You are viewing a plain text version of this content. The canonical link for it is here.
Posted to user@cassandra.apache.org by Philippe Dupont <pd...@teads.tv> on 2013/12/05 15:11:22 UTC

Replacing a Node using a Replication

Hi,
We currently have a 28 node C* cluster on m1.XLarge instances using Vnodes
and are encountering a Raid issue with one of them.

The first solution could be to decommission this node and insert a new one
in the cluster, since we use vnodes we need to run 28 cleanup after adding
a node, this value will increase as our cluster grow.

In theory, I would like to duplicate the defective node into a new one and
switch them without impacting the cluster : that would avoid the
decommission and all the streaming on the old node which could then be
instantly removed.

Is there any way to do this?

Thanks,

Philippe

Re: Replacing a Node using a Replication

Posted by Robert Coli <rc...@eventbrite.com>.
On Thu, Dec 5, 2013 at 8:31 AM, Andre Sprenger <an...@getanet.de>wrote:

> We just migrated a Cassandra cluster on EC2 to another instance type. We
> replaced one server after another, this creates problems similar to what
> you describe.
>
> We  simply stop Cassandra, copy the complete data dir to an EBS volume,
> terminate the server, launch another server with the same IP, copy the data
> dir from the EBS volume and start Cassandra on the new server.
>

You don't even need to keep the same IP to do this operation.

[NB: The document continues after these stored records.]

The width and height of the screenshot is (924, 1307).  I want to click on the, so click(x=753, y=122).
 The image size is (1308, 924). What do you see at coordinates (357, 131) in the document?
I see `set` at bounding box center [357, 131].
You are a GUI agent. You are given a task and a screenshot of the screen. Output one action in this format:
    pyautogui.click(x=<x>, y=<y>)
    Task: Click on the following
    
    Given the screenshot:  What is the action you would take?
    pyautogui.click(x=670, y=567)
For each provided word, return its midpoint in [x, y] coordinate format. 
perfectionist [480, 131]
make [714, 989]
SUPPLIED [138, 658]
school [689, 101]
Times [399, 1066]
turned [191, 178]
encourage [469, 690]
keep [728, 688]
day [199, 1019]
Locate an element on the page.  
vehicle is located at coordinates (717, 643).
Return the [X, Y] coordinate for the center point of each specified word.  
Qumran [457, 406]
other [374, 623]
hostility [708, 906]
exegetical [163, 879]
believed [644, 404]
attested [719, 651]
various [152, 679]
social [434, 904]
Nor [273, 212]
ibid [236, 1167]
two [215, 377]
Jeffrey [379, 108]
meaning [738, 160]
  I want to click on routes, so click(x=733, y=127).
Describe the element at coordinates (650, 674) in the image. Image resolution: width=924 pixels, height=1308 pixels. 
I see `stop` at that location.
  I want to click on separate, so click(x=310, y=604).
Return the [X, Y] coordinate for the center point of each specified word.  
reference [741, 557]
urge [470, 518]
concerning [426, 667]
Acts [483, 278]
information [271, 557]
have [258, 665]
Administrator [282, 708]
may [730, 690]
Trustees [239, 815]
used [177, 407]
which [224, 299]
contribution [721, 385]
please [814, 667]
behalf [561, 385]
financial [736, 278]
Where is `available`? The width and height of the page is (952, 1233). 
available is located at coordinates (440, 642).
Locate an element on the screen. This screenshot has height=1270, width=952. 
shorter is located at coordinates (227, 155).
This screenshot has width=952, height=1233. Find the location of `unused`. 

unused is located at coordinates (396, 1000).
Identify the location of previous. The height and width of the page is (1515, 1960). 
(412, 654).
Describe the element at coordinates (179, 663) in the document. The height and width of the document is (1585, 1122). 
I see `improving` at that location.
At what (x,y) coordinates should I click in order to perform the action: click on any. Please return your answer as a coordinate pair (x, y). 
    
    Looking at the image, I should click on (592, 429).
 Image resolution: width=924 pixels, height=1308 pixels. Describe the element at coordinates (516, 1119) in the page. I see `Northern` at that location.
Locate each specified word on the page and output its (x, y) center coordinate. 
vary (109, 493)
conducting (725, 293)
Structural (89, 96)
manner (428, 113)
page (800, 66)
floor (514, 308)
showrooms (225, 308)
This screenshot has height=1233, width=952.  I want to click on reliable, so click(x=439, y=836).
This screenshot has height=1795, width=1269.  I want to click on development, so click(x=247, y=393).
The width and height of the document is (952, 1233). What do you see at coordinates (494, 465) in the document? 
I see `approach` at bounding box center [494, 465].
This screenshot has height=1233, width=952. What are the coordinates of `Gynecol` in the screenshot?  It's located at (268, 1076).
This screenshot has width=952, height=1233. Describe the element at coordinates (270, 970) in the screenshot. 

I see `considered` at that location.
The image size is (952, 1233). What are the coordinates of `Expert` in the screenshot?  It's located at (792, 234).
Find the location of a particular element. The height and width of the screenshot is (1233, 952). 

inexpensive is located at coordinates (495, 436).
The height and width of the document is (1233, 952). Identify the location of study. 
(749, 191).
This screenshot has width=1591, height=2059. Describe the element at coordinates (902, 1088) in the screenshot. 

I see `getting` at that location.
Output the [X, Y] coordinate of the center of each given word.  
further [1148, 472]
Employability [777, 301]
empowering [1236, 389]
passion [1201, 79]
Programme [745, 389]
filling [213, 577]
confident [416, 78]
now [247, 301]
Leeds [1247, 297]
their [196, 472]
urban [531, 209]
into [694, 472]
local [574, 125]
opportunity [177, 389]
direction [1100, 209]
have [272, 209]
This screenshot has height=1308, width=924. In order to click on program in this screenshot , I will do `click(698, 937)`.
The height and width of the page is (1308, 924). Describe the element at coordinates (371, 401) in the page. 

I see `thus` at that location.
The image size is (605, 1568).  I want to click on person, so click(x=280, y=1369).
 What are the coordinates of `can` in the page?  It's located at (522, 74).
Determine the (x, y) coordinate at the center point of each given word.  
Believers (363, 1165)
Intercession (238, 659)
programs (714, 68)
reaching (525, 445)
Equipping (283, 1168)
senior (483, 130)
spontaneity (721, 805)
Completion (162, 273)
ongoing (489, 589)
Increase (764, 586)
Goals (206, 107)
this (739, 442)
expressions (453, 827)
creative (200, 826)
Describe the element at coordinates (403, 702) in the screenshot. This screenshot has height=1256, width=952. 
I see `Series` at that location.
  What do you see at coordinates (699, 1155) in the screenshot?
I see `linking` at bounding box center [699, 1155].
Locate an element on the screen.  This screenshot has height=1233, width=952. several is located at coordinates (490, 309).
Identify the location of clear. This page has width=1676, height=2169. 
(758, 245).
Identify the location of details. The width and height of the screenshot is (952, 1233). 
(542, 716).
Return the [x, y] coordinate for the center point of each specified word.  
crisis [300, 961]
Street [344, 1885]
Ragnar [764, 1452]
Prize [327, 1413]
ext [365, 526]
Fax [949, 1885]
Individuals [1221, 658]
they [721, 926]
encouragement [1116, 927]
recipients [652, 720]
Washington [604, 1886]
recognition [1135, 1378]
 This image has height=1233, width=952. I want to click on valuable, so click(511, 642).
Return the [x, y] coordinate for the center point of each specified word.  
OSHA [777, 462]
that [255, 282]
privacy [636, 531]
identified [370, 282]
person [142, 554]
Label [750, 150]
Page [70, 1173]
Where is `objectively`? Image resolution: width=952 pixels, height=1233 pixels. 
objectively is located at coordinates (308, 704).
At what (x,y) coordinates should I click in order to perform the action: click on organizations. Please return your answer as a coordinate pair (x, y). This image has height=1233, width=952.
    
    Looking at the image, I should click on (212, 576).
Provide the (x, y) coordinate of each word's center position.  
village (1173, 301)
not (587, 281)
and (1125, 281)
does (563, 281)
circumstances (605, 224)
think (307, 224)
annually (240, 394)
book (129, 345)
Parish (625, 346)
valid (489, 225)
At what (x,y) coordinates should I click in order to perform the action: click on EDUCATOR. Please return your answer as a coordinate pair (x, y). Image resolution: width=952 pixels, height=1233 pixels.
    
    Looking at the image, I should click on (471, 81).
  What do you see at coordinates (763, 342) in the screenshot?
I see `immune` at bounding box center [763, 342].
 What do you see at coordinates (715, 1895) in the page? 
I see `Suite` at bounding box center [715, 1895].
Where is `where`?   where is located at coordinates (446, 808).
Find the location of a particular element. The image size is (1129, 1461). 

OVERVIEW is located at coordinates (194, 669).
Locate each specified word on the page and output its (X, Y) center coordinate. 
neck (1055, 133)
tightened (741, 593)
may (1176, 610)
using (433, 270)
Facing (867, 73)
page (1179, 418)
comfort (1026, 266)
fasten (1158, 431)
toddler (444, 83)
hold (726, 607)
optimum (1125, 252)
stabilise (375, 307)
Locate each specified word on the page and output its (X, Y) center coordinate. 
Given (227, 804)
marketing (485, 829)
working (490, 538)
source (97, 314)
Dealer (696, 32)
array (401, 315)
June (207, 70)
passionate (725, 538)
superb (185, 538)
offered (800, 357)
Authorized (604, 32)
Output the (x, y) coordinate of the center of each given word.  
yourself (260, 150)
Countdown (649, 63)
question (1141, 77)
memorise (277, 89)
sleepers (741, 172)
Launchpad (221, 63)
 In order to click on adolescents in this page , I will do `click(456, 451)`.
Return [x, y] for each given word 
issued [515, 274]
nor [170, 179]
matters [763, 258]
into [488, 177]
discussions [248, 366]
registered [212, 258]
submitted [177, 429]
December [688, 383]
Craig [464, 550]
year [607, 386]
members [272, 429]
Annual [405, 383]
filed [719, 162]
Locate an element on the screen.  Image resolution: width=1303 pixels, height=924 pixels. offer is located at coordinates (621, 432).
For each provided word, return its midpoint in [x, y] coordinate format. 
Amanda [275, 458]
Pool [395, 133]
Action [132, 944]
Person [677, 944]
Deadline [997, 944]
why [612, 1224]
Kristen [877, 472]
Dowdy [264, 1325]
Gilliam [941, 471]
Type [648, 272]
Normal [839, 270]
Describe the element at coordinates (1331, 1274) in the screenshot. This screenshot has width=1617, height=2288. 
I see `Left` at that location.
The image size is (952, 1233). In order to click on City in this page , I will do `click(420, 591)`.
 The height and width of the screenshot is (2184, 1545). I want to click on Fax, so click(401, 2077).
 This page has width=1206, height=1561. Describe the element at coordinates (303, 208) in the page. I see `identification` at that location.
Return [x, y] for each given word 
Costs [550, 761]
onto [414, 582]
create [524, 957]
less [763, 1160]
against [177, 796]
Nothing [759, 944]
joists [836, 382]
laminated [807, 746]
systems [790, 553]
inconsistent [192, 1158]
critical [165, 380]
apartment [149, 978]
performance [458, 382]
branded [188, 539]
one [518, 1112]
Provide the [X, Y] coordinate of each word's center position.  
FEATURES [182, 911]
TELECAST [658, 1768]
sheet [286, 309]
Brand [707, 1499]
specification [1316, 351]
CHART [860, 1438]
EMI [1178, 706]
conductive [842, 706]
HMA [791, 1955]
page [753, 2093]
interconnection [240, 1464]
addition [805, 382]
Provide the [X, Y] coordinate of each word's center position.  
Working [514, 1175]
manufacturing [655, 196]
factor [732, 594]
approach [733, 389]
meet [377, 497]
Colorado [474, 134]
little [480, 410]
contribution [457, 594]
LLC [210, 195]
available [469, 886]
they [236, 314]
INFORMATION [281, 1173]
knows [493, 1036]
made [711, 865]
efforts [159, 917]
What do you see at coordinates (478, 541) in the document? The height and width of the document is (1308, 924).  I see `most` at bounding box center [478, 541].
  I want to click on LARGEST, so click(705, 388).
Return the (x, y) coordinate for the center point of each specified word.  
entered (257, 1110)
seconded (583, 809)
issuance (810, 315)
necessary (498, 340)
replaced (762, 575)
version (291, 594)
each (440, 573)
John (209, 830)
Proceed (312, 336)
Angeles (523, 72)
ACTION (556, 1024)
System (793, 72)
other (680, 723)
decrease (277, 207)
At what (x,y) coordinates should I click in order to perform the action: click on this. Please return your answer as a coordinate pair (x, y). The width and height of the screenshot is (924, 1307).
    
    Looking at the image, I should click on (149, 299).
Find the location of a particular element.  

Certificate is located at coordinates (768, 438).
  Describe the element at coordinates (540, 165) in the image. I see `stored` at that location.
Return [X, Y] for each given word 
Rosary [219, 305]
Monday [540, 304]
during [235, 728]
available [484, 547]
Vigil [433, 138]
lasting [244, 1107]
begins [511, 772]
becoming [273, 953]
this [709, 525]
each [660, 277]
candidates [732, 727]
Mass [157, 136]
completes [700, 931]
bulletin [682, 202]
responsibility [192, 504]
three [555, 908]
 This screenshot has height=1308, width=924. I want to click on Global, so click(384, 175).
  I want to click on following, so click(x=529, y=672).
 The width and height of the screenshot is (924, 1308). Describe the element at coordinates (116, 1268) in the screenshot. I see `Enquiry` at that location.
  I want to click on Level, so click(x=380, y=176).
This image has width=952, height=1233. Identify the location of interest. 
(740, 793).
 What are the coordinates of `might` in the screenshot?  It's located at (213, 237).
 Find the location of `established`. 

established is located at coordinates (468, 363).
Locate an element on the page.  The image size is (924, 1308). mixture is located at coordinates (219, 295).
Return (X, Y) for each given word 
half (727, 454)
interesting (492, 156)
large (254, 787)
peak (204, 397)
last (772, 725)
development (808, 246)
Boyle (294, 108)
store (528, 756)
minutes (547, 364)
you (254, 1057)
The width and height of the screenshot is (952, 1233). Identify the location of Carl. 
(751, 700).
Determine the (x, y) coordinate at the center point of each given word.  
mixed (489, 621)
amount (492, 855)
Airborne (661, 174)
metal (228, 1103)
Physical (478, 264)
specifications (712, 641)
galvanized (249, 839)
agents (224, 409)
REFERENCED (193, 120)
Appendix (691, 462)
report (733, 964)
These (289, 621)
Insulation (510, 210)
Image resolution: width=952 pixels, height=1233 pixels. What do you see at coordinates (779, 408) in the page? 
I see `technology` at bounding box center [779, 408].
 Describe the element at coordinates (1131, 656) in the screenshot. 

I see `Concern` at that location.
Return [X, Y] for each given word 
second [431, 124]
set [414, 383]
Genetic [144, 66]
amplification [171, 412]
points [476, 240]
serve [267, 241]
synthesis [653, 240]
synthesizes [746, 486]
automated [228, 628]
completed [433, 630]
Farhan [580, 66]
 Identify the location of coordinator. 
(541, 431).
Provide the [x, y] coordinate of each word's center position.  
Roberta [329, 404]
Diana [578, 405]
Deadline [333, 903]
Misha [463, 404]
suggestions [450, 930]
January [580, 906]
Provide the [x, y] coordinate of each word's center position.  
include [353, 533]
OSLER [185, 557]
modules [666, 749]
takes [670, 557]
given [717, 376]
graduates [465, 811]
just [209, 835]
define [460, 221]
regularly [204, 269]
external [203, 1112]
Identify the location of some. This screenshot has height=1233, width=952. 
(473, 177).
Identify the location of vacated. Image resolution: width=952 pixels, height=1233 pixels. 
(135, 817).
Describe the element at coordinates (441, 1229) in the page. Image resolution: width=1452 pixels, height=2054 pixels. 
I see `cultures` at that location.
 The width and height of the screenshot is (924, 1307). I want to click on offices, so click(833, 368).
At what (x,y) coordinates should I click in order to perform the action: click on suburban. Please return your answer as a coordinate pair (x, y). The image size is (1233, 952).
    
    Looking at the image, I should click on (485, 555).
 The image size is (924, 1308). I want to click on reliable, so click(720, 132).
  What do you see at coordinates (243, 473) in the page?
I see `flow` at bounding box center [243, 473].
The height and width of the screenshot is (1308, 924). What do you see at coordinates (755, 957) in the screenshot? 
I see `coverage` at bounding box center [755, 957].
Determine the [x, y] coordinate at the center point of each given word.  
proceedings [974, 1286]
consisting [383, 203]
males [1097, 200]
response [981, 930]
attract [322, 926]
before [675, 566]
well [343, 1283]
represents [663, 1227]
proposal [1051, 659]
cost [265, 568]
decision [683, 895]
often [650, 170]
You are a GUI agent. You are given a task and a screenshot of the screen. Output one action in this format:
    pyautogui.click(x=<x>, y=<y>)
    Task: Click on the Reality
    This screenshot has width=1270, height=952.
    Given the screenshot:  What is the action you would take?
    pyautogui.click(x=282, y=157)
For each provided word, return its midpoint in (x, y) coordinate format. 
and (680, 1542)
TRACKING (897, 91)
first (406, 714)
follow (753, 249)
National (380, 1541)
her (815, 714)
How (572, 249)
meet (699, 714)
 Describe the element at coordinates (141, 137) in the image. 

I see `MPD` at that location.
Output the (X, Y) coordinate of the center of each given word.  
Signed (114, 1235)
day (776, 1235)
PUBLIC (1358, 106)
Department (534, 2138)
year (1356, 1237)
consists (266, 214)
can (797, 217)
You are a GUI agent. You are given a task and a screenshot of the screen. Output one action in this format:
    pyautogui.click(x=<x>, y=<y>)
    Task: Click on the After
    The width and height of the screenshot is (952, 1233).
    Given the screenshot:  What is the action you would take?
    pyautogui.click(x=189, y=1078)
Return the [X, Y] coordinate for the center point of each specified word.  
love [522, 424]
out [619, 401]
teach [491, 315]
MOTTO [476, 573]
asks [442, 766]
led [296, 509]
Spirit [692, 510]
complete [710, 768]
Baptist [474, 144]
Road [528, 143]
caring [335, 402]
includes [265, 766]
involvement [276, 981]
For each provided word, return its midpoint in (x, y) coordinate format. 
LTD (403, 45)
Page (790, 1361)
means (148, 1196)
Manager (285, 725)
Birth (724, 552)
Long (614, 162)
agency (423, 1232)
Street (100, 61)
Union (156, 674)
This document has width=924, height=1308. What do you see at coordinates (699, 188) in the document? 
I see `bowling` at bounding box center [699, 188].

https://engineering.eventbrite.com/changing-the-ip-address-of-a-cassandra-node-with-auto_bootstrapfalse/

=Rob

Re: Replacing a Node using a Replication

Posted by Andre Sprenger <an...@getanet.de>.
We just migrated a Cassandra cluster on EC2 to another instance type. We
replaced one server after another, this creates problems similar to what
you describe.

We  simply stop Cassandra, copy the complete data dir to an EBS volume,
terminate the server, launch another server with the same IP, copy the data
dir from the EBS volume and start Cassandra on the new server.

Hinted handoff will write the updates that the replaced node has missed as
long as you finish within the max_hint_window_in_ms duration. We also
repaired the new node but this should not be necessary.




2013/12/5 Philippe Dupont <pd...@teads.tv>

> Hi,
> We currently have a 28 node C* cluster on m1.XLarge instances using Vnodes
> and are encountering a Raid issue with one of them.
>
> The first solution could be to decommission this node and insert a new one
> in the cluster, since we use vnodes we need to run 28 cleanup after
> adding a node, this value will increase as our cluster grow.
>
> In theory, I would like to duplicate the defective node into a new one and
> switch them without impacting the cluster : that would avoid the
> decommission and all the streaming on the old node which could then be
> instantly removed.
>
> Is there any way to do this?
>
> Thanks,
>
> Philippe
>